With oil prices surging overnight on fears over the political crisis in Libya and the wider Middle East, one analyst has warned that major spikes in oil prices are likely to lead to bad news for the economy and risky assets.
"Higher oil is by definition going to be a drag on spending and the economy and the uncertainty the Middle East crisis is creating is bad news for sentiment," Simon Derrick, head of currency research at BNY Mellon, said.
"In 1973 a major oil spike hit growth and the market even before war broke out in the Middle East. In 2008, before the Lehman crisis it was the jump in crude prices to $147 (that) was the catalyst for problems in the economy long before the crisis in Wall Street," Derrick added.
What Price Means Trouble?
It is unclear what oil price would see investors take fright and exit the risk-on trade but, according to Derrick, the market is clearly very worried by events in the Middle East.
"The pace of moves is critical.

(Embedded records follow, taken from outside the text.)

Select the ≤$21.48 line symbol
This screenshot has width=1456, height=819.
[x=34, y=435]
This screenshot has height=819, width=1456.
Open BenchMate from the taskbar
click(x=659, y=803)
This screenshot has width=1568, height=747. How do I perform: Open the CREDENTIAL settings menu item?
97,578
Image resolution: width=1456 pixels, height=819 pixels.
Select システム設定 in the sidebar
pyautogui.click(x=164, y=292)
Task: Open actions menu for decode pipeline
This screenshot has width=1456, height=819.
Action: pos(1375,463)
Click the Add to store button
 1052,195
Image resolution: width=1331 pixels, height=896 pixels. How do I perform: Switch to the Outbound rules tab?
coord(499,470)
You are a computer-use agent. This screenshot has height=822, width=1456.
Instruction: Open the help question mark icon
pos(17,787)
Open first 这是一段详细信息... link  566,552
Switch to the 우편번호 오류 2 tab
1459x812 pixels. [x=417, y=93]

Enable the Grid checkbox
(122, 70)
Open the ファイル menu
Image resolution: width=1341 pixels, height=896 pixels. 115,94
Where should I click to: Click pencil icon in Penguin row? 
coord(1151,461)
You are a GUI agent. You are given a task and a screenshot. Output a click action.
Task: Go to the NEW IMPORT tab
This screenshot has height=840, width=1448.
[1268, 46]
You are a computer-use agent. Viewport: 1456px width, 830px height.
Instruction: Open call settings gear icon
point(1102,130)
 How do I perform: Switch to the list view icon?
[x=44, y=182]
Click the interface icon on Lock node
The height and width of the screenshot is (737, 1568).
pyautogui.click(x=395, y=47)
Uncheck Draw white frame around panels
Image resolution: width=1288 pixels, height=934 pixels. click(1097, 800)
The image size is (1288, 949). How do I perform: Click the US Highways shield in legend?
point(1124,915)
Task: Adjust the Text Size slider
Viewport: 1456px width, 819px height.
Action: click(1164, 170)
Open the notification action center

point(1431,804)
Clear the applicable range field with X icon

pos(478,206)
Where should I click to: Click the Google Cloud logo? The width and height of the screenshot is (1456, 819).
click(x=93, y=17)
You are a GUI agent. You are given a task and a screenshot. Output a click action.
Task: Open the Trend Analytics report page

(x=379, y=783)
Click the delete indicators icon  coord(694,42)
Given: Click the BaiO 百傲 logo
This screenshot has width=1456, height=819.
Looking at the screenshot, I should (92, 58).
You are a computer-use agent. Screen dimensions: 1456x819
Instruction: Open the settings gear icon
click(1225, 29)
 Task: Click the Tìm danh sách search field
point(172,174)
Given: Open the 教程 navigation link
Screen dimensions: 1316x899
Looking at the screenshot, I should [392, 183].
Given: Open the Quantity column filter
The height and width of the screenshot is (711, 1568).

In January we where only talking about Tunisia, now only six Middle Eastern nations have not had reports of civil unrest," he said.
"This is not a supply issue but a political issue. Two out of three leaders in Northern Africa who have been in power for over a generation are now gone and the question of who will replace them raises concerns," Derrick added.
The Flight to Safety
Derrick says the Canadian dollar is the place to be if oil prices remain high.
"Investors should look for safe havens and the Canadian dollar is clearly a currency that does well when oil prices are high," he said.
"In 1973 the Canadian dollar outperformed the US dollar and in 2007 it hit an all-time high against the greenback. With the world's second-largest reserves including the tar sands, the Canadian the dollar is ideally placed with oil around $100," Derrick explained.